Francisco Farreras Ricart, master of Spanish abstraction, dies

Madrid Sep 17 (EFE) .- The painter Francisco Farreras Ricart (Barcelona, 1927), one of the great abstract artists of the avant-garde of the 50s, died yesterday at the age of 94 in Madrid, as family sources have confirmed to Efe .
Farreras belonged to the group of "Los informalistas" of which artists such as Rafael Canogar, Martín Chirino, Luis Feito, or Florencio Galindo were part. His most recognizable work are the wooden reliefs, in which he also assembled rope, cardboard, paint, burnt varnishes and various objects.
He came to this format after a long period in which he worked collage with white tissue paper (60) and experimented with volume in his "coudrages" (80), originally made with cardboard-filled fabrics.
Born in Barcelona on September 7, 1927, when the Spanish Civil War ended, he moved to live, first to Murcia where he received classes from the painter Antonio Cano, and later to Tenerife where he trained at the School of Arts and Crafts in Santa Cruz next door. of artists of the stature of Mariano de Cossío.
When he was 22 years old, he settled in Madrid to study at the San Fernando School of Fine Arts, where he remained from 1942 to 1949. Later he moved to Paris and traveled to different European countries.
Starting in 1954, when the artist began his professional career with individual and group exhibitions inside and outside of Spain in which the figurative prevailed, but abstraction gradually made its way into his work (towards the end of 1959) with the use of materials such as marble sand and plastic binder.
This stage was followed by another (1960s and 1970s) in which he began to use multiple collages in his works.
In 1964 he settled in New York, and for two years he worked on a work for the Spanish Pavilion at the World's Fair (1964-1965); a large-format collage mural that was finally installed in Madrid in 1966.

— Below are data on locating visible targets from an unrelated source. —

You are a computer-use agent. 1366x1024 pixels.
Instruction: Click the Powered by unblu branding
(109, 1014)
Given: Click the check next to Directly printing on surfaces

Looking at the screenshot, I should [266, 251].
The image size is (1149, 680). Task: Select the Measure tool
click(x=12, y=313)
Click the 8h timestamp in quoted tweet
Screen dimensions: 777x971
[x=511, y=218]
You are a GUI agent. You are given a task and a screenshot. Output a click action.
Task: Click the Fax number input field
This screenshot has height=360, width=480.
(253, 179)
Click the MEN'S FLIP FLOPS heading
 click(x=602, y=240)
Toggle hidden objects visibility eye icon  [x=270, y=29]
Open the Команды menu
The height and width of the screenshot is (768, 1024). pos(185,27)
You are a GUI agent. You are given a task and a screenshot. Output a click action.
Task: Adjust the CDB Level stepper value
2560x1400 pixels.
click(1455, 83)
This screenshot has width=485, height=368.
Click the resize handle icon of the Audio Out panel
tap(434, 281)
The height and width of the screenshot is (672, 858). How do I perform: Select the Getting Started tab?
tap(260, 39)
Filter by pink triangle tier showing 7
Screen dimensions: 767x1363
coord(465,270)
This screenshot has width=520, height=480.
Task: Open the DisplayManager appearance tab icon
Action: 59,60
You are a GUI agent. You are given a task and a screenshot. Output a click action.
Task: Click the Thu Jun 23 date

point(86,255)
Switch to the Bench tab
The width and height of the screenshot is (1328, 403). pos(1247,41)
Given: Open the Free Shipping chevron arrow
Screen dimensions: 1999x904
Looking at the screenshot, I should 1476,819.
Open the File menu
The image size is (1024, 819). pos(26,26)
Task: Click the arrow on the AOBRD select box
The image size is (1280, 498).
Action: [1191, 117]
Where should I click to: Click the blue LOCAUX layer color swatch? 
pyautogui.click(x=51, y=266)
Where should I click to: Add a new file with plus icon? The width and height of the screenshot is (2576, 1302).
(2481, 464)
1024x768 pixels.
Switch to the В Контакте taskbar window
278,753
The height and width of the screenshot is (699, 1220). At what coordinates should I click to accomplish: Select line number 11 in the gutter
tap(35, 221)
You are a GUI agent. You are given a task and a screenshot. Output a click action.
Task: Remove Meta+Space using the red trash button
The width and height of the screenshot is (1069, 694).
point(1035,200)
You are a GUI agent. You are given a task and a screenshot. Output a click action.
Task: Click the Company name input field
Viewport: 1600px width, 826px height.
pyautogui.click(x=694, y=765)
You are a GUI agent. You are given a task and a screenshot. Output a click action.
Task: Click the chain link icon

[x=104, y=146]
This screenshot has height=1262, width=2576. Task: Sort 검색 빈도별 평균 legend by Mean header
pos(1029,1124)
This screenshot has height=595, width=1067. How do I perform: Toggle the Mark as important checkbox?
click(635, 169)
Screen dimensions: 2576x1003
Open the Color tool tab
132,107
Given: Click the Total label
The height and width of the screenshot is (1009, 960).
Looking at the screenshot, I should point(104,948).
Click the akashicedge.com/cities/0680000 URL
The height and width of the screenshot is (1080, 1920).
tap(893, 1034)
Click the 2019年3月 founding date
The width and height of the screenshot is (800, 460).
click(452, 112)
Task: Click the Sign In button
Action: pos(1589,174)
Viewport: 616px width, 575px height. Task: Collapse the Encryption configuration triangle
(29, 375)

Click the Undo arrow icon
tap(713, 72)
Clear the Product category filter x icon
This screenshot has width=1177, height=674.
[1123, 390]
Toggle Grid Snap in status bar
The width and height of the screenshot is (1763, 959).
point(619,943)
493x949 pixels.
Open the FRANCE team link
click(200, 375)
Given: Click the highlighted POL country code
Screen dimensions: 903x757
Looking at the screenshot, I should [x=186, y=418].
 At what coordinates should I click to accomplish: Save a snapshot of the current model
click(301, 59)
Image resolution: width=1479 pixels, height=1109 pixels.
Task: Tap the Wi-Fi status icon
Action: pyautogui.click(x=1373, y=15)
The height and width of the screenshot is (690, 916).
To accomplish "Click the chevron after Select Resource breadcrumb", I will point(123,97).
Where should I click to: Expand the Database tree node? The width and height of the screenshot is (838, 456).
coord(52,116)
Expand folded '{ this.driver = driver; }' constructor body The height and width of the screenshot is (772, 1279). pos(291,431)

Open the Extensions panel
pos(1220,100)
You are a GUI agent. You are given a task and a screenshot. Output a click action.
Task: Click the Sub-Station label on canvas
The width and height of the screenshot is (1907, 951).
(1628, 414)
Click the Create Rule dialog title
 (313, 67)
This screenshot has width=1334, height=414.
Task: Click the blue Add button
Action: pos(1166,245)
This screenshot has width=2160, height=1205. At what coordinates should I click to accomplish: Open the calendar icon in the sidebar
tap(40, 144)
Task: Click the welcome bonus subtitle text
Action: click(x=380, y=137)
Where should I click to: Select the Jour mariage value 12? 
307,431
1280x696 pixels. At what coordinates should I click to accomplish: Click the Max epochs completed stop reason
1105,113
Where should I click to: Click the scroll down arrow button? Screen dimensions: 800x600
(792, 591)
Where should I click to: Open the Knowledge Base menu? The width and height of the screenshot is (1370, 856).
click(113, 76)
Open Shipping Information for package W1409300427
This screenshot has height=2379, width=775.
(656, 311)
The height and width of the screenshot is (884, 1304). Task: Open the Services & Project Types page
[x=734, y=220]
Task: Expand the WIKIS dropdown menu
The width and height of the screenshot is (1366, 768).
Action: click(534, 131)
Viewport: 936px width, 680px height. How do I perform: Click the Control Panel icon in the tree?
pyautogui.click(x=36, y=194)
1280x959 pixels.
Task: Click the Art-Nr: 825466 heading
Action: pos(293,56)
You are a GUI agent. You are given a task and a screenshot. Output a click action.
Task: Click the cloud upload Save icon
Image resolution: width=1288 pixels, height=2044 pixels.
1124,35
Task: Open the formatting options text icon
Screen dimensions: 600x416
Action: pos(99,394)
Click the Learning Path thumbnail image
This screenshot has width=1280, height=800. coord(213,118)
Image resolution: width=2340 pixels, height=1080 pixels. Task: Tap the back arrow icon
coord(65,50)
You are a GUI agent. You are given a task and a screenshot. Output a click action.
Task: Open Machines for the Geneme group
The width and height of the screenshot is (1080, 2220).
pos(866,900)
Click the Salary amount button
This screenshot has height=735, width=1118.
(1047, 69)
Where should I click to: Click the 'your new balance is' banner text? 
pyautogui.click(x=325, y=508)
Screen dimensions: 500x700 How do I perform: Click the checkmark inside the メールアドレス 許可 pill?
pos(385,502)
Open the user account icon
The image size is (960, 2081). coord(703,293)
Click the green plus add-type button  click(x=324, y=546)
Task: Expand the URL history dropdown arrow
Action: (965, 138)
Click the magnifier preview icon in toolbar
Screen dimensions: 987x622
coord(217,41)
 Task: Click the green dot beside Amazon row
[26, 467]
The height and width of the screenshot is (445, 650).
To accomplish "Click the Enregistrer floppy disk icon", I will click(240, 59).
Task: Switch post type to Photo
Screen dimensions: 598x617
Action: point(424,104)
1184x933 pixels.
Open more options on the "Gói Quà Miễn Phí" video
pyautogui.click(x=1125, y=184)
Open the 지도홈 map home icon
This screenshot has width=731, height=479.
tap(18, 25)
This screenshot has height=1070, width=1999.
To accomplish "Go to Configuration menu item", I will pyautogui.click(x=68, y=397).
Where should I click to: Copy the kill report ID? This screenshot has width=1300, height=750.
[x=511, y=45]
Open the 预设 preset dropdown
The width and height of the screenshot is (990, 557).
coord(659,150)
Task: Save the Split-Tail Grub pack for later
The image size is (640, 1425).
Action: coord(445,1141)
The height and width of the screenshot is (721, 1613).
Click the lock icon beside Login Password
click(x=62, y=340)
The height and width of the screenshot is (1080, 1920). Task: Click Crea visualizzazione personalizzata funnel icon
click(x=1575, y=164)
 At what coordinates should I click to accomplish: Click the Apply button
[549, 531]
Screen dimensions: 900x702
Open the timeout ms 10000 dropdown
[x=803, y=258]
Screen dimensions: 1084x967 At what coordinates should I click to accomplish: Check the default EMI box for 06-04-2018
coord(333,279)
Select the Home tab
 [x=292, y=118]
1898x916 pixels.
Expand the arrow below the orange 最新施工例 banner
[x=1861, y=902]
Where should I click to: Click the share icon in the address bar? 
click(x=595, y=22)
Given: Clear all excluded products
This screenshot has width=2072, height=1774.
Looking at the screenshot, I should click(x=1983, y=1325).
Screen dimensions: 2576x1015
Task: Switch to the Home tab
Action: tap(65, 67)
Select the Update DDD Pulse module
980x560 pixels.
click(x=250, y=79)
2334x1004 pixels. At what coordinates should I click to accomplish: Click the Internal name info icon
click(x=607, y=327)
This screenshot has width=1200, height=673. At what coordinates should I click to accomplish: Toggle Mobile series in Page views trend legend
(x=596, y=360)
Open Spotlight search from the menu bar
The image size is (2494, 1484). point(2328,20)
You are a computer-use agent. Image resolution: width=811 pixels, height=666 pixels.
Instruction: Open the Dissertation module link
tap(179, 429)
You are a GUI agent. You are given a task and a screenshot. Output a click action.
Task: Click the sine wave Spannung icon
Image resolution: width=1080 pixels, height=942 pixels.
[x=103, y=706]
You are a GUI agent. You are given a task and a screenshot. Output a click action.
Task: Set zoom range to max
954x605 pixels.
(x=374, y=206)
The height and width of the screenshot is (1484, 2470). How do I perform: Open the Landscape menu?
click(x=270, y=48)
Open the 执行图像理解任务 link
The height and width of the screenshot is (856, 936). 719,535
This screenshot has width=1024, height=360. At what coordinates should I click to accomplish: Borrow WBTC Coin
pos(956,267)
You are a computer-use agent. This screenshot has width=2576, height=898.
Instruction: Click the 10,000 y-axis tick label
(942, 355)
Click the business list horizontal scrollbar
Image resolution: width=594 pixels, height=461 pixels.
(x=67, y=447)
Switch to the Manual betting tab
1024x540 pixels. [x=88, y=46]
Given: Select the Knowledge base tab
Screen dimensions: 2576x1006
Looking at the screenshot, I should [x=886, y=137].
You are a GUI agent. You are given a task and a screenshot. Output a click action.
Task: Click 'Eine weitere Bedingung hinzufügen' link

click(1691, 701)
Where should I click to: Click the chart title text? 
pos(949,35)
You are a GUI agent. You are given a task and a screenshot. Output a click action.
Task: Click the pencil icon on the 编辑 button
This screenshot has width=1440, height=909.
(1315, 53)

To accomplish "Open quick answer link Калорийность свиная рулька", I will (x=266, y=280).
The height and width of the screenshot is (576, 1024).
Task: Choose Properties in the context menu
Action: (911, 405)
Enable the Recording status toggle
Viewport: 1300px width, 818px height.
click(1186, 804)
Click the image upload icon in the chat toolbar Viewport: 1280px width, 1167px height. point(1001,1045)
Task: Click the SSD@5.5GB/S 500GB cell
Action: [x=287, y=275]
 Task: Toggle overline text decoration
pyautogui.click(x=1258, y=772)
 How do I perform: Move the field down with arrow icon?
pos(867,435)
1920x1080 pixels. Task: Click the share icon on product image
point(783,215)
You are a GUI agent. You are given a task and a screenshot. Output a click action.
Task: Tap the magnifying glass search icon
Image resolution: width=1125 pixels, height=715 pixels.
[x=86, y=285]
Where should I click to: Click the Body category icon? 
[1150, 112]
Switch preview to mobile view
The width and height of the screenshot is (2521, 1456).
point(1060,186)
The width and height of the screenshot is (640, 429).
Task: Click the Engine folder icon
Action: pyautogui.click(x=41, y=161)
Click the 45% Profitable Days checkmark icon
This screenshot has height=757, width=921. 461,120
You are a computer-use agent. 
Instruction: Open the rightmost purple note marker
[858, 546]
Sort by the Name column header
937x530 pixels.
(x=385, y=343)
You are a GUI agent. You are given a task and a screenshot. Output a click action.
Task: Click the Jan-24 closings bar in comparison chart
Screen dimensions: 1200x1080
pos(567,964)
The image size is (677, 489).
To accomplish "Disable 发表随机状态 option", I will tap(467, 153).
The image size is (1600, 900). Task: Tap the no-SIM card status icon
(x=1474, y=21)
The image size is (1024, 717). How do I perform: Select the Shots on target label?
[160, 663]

In 1982 he received another commission, a large mural for the Barajas airport, which meant a momentary break with collage and which gave way to another technique ("coudrages") that he made in stitched fabrics and wood, materials that he ended up turning into reliefs.
With these last materials, in 1990 he made a solo show at the Scheffel Gallery in Bad in Hamburg, which in 1994 participated in international fairs in Cologne, Chicago or Munich.
The Art Critics Association awarded him in 1991 with the second international prize for the best work for a large-format relief that he exhibited at the ARCO fair in Madrid.
He has worked uninterruptedly until recently, among his latest exhibitions is the one he held in 2016 in the Cuenca Cathedral entitled "The Poetics of Freedom" together with the dissident Chinese artist Ai Weiwei or "The Asia Principle" which he exhibited in 2018 at the Juan March Foundation (Madrid).
During his long career he has made more than 150 exhibitions, the last of them at the Rider Gallery in Munich, the Museum of Contemporary Art in Elche (Alicante) or the Salvador Victoria Museum in Rubielos de Mora (Teruel).
His work is exhibited, among other museums, at MoMA and the Brooklyn Museum in New York, at the Tate Gallery in London, at the Reina Sofía in Madrid and in numerous private and institutional collections.